La ligne, le cercle et la couleur chez Rodtchenko
Selon Rodtchenko, les temps modernes accréditent le développement de formes originales où la construction dynamique, l’architecture de l’image, et la lumière, le pinceau de la nature, dépassent l’illusion et la couleur trompeuse.
Le Rodtchenko des années 30-40 s’obstine, il reste fidèle à un modèle collectif de création, en rien contradictoire avec une attitude individuelle du sujet artiste.

Il commence à introduire la ligne dans le plan en tant que nouvel élément de construction (œuvres de Rodtchenko de 1917-1918). la signification de la ligne s’est enfin complètement révélée : d’une part, son aspect arête, bord extrême ; et d’autre part, en tant que facteur essentiel de la construction de tout organisme en général, le squelette, (ou l’assise, l’armature, le système).
La ligne est le premier et le dernier élément, aussi bien en peinture que dans toute construction en général. La ligne est voie de passage, mouvement, heurt, limite, fixation, jonction, coupure. Ainsi, la ligne a vaincu, elle a anéanti les dernières citadelles de la peinture : couleur, ton, facture et plan. la ligne a mis une croix rouge sur la peinture.
Il est exact que le cercle, image symbolique dans l’art classique de l’immobilité et de l’éternité, devient souvent une structure active dans les œuvres constructivistes. C’est vrai, en particulier, quand le cercle sert de support à la typographie, puisque l’exercice de la lecture oblige le regard à en parcourir la circonférence ou à faire tourner la feuille de papier imprimé.
Rodtchenko, Carnets de notes du LEF
Rodtchenko sonne le glas de la couleur
Les peintres anciens considéraient que le nombre de figures optimales pour un tableau était un nombre impair : 3, 7, 5, 9.
Avant, on estimait que la lumière doit occuper le quart d’un tableau, le demi-jour un autre quart, le reste étant pris par l’ombre. La plupart des tableaux étaient construits de sorte qu’il y ait au milieu une tache blanche qui attire l’attention. L’artiste “s’élevait au-dessus de la foule“… Son point de vue se trouve toujours plus haut que la foule. Pour pouvoir voir plusieurs plans.

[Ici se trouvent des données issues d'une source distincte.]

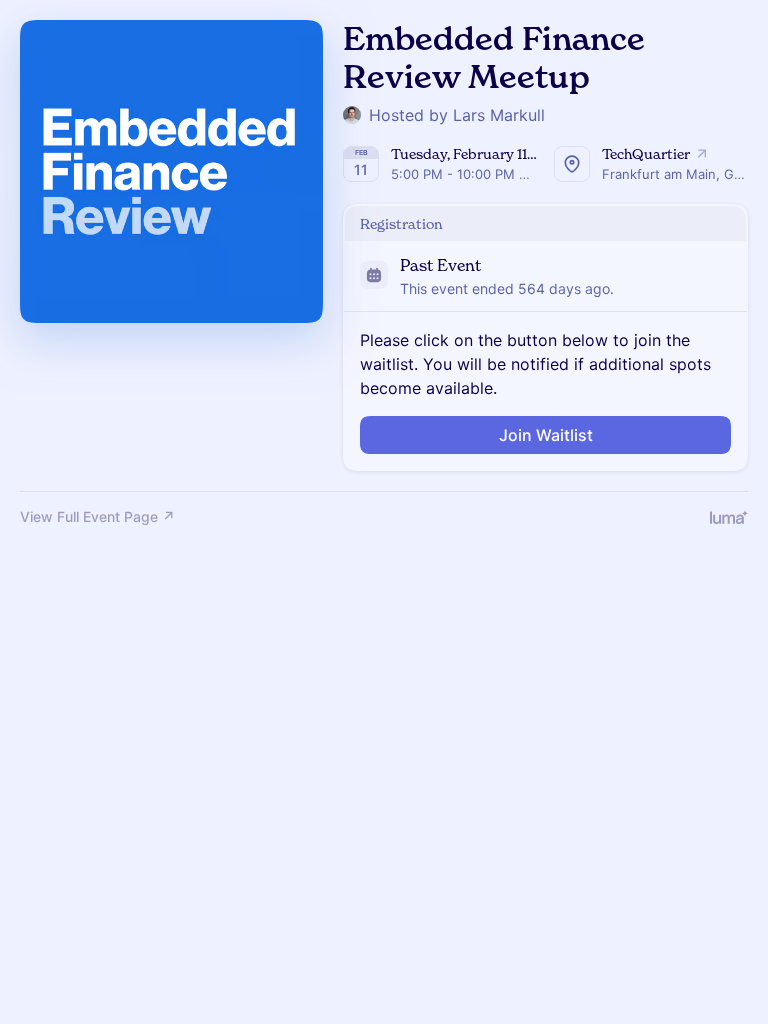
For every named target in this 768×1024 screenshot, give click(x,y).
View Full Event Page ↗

Aujourd’hui, la réalisation de nos perceptions du monde dans les formes de l’espace et du temps sont le seul but de notre art pictural et plastique… c’est pourquoi nous renonçons à la couleur en peinture… la couleur est accidentelle et n’a rien de commun avec l’essence interne d’une chose. Nous proclamons que la tonalité d’une substance, c’est-à-dire que la matière absorbant la lumière est sa seule réalité picturale. Nous renonçons dans la ligne à sa valeur descriptive ; nous proclamons que la ligne n’est que la direction des forces statiques et celle de leur rythme dans les objets. Nous renonçons au volume comme forme picturale et plastique de l’espace… C’est la profondeur que nous proclamons comme seule forme picturale et plastique de l’espace. Nous renonçons dans la sculpture à la masse comme élément sculptural. Nous proclamons les rythmes cinétiques comme les formes de base de notre perception du temps réel (…) .”
Le système de Rodtchenko
L’écroulement de tous les ‘ismes’ a déclenché son ascension.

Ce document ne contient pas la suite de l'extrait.